What do I mean? Well, the stories from India is that the common people pay bribes, all the time. Want to connect electricity? Pay bribes. Want to go see a doctor? Pay bribes. Yes, at the “street level”, the common man in India pays bribes, for every day kind of stuff.
In comparison, in China, the kind of bribes going on are more the upper level, for businesses, companies, most of the time. Hence, I suspect, it is not commonly visible on the streets in China. (otherwise, Chinese netizens don’t need some special leaked report to reveal to them the amount of bribes going on).
In the past, there have been various blog posts among expats and foreign businesses, literally asking how much corruption and bribery actually goes on in China. Obviously, they don’t know, and they couldn’t get much of a straight answer from ordinary Chinese people that they meet. Everyone knows that bribery does happen in China, but it could not be tabulated easily. Why? Probably because it’s not that widespread on the “street level” in China. Otherwise, you can just go around and ask Chinese people if they paid bribes, and get a good answer, like they did in India.

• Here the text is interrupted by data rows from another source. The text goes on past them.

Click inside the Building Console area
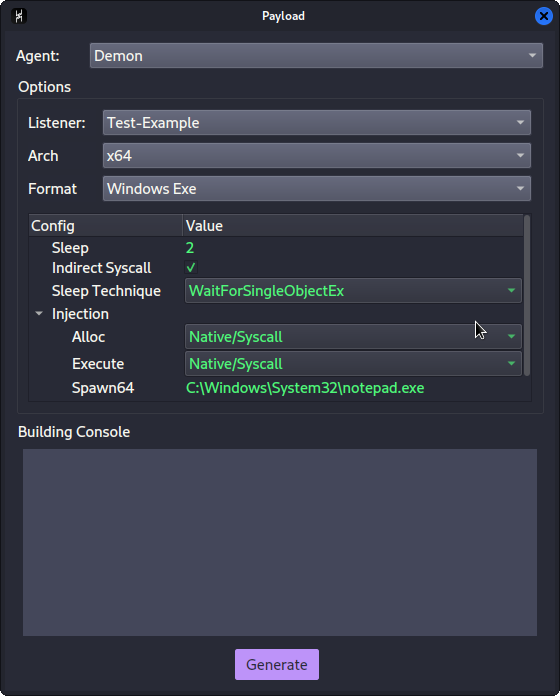Screen dimensions: 560x696 [x=280, y=542]
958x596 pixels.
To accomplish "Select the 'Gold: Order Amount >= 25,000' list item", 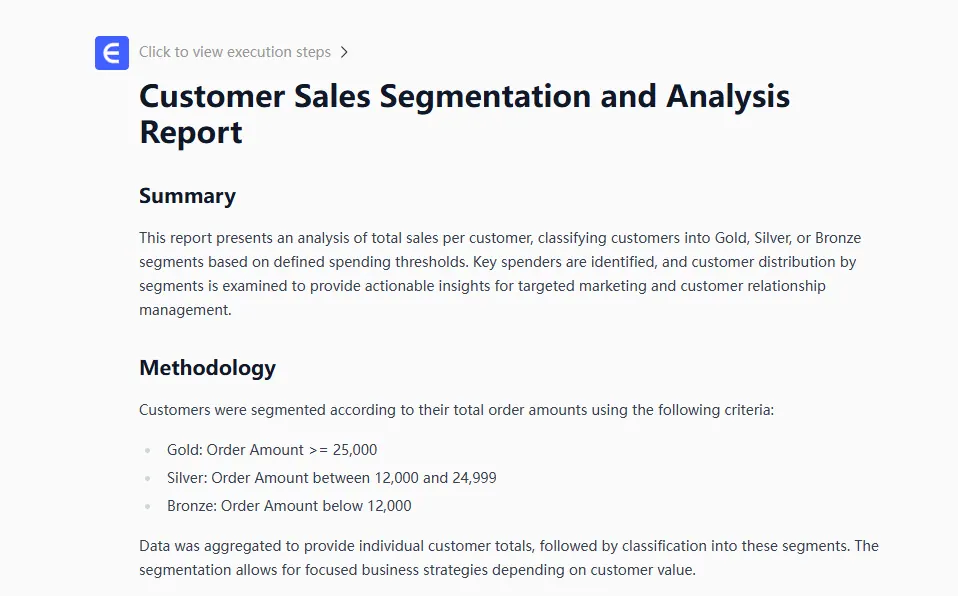I will (272, 450).

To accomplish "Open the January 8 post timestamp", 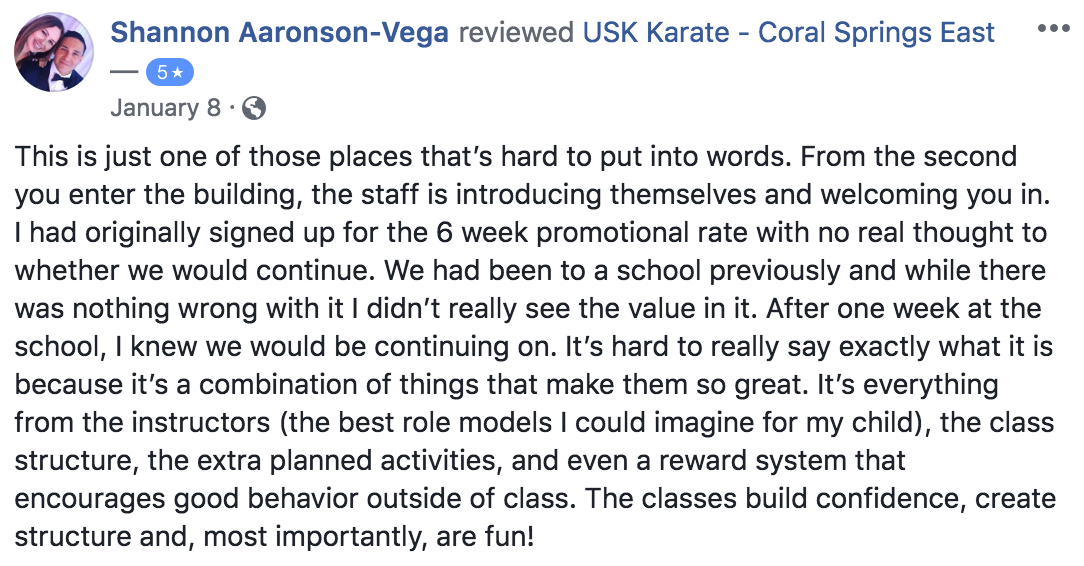I will [165, 108].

I do not mean to claim that corruptions are better in some types, but I do think in view of the data from India, we should perhaps reexamine some of the assumptions about corruption in China.
Why do some Western media perceive and portray China as so corrupt, when they don’t really have much data on it (and going by their own flawed “perception)?
It’s sort of circular logic.
Anecdotal evidence suggests that “street level” corruption (visible corruption) is less in China than perceived. At border crossings between China, India, and Vietnam, Indian and Vietnamese customs officials customarily and nearly always demand bribes, openly, but Chinese customs officials generally do not.
Because in India and Vietnam, the “street level” corruption are so common and so accepted now, it has become customs. Whereas in China, the “street level” corruption is low, and it would stand out too much and cause public outcry on the spot.
The REAL visible evidence of corruption in China, are in the rich lifestyles of some Chinese officials. Mistresses, cars, houses, on civil servants’ salary? Such are the only visible evidence that lead to inevitable speculation of corruption.
But this is also traditional Chinese thinking, where so often in Chinese history, the rich and the extravagant are viewed with suspicion and viewed as corrupt somehow, no actual proof of wrong doing required. (Which may not be such a giant leap of logic, considering how many on Wall Street make their money).
Here, I think, the evidence of different kinds of corruption perhaps also suggest a question and a solution: Why do Chinese today not so easily willing to tolerate “street level” corruption, such as common every day kinds of bribes, which seems to be endemic in other developing nations??
Is it public awareness? Public consensus? Effective legal enforcement? Or other reasons?
If my assumptions are wrong above, please let me know.